问题描述 A:
请照原样重新录入记录中从含有“This screenshot has height=339, width=526.”的那一行起直到记录末尾的各行，首尾两行都包括在内，图片不要放进答案。
问题描述 B:
接着带getMin功能的栈这篇文字停下的地方往下续写。

題目一：設計一個帶有getMin功能的棧

[leetcode155]https://leetcode.com/problems/min-stack/

解法一：兩個棧，其中help棧壓入的都是最小值，同步壓入，同步彈出,最省時間

public class MinStack {
    Stack<Integer> data;
    Stack<Integer> help;
    /** initialize your data structure here. */
    public MinStack() {
        data=new Stack<Integer>();
        help=new Stack<Integer>();
    }
    
    public void push(int x) {
        if(data.isEmpty()){
            data.push(x);
            help.push(x);
        }else{
            data.push(x);
            help.push(Math.min(help.peek(),x));
        }    
    }
    
    public void pop() {
        if(data.isEmpty())
            throw new RuntimeException("your stack is rmpty");
        data.pop();
        help.pop();
    }
    
    public int top() {
        if(data.isEmpty())

提取的记录:
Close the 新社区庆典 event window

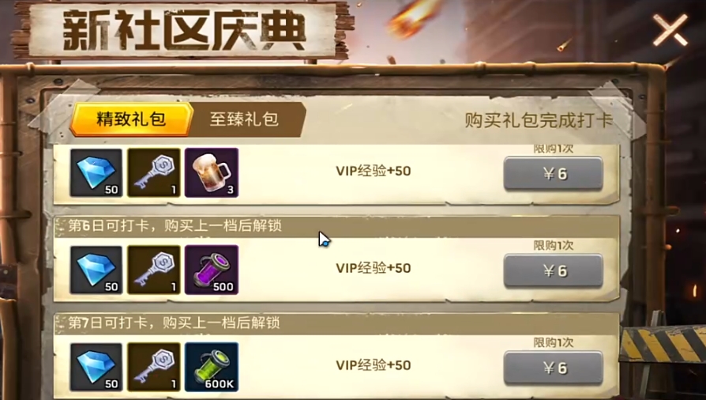pos(671,30)
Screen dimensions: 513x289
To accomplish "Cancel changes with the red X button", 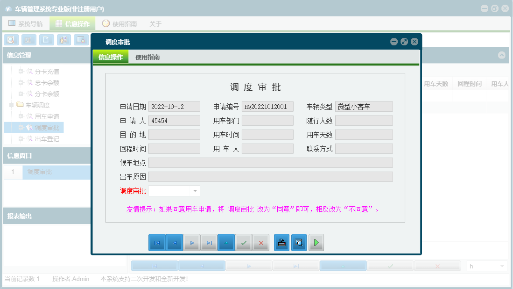I will (260, 242).
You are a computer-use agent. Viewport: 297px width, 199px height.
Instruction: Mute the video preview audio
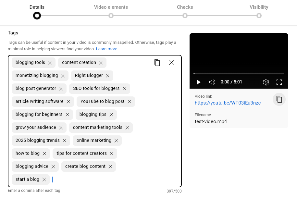click(x=212, y=82)
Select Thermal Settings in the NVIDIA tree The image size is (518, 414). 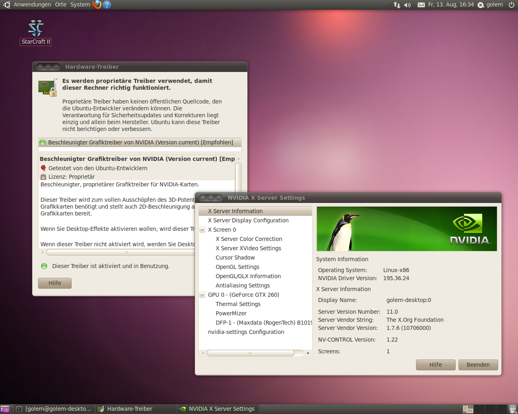(238, 304)
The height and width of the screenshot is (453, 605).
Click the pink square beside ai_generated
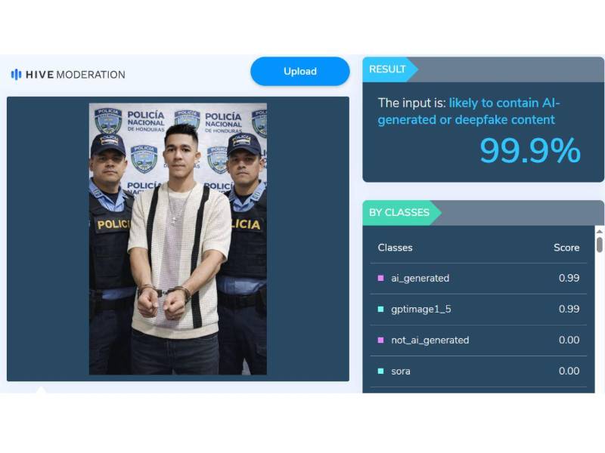[381, 278]
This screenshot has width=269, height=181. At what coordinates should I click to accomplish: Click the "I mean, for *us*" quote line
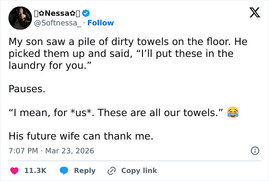pos(115,113)
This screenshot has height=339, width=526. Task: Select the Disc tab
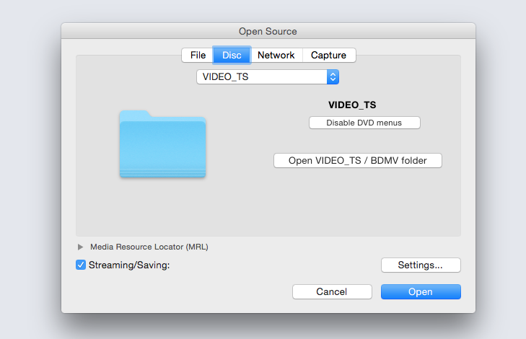point(232,55)

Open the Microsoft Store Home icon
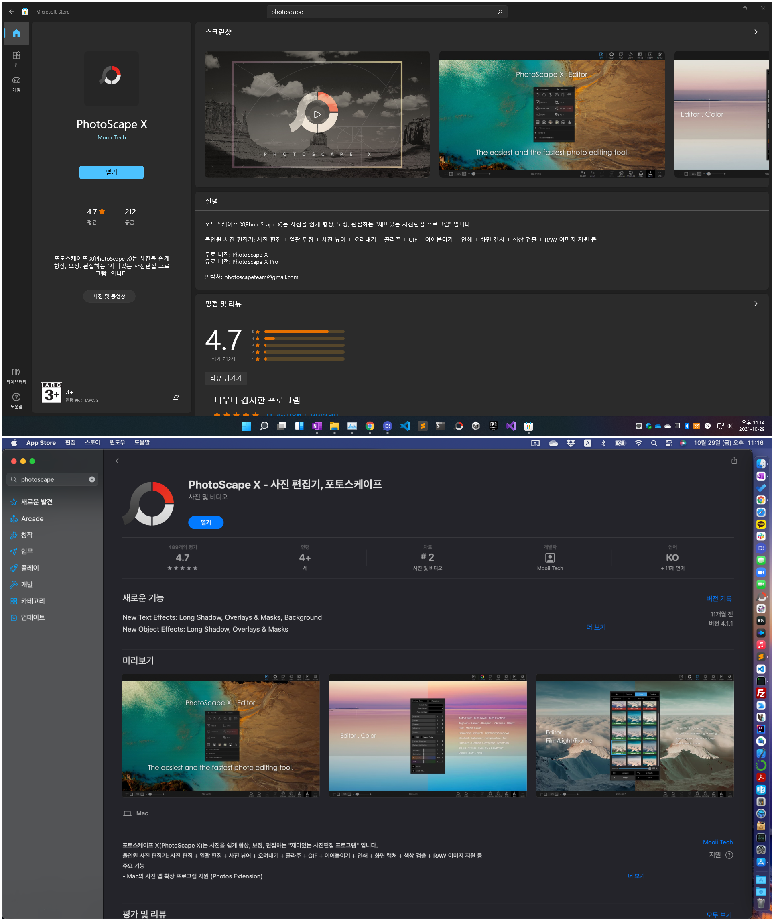16,33
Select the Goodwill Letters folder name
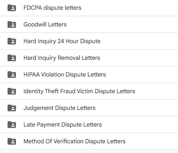178x153 pixels. coord(45,24)
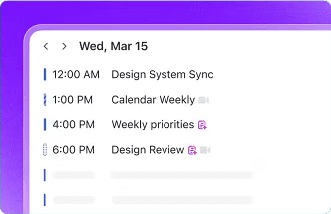331x214 pixels.
Task: Click dashed outline bar of Design Review
Action: click(45, 150)
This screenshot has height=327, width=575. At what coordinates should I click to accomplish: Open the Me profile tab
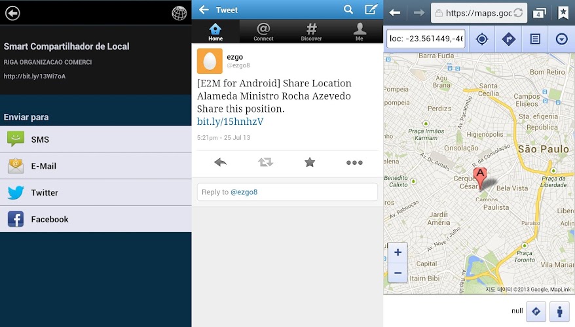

预期输出 A:
This screenshot has height=339, width=526. Task: Select the Disc tab
point(232,55)

Open the Microsoft Store Home icon
16,33
Select the Goodwill Letters folder name
178x153 pixels. coord(45,24)
331x214 pixels.
Task: Click dashed outline bar of Design Review
Action: click(45, 150)
This screenshot has height=327, width=575. At what coordinates should I click to accomplish: Open the Me profile tab

预期输出 B:
            throw new RuntimeException("your stack is rmpty");
        return data.peek();
    }
    
    public int getMin() {
        return help.peek();
    }
}

解法二：兩個棧，壓入時當前數小于等于棧頂元素才壓入，彈出時當前棧頂大于help棧頂才彈出，省了一些空間

public class MinStack {
    Stack<Integer> data;
    Stack<Integer> help;
    /** initialize your data structure here. */
    public MinStack() {
        data=new Stack<Integer>();
        help=new Stack<Integer>();
    }
    
    public void push(int x) {
        if(data.isEmpty()){
            data.push(x);
            help.push(x);
        }else{
            data.push(x);
            if(x<=help.peek())
                help.push(x);
        }    
    }
    
    public void pop() {
        // if(data.isEmpty())
        //     throw new RuntimeException("your stack is rmpty");
        int cur=data.peek();
        data.pop();
        if(cur==help.peek())
            help.pop();
    }
    
    public int top() {
        // if(data.isEmpty())
        //     throw new RuntimeException("your stack is rmpty");
        return data.peek();
        
    }
    
    public int getMin() {
        return help.peek();
    }
}

方法三：只使用一個棧，另外使用一個變量來記錄最小，棧中壓入的是與最小值的差。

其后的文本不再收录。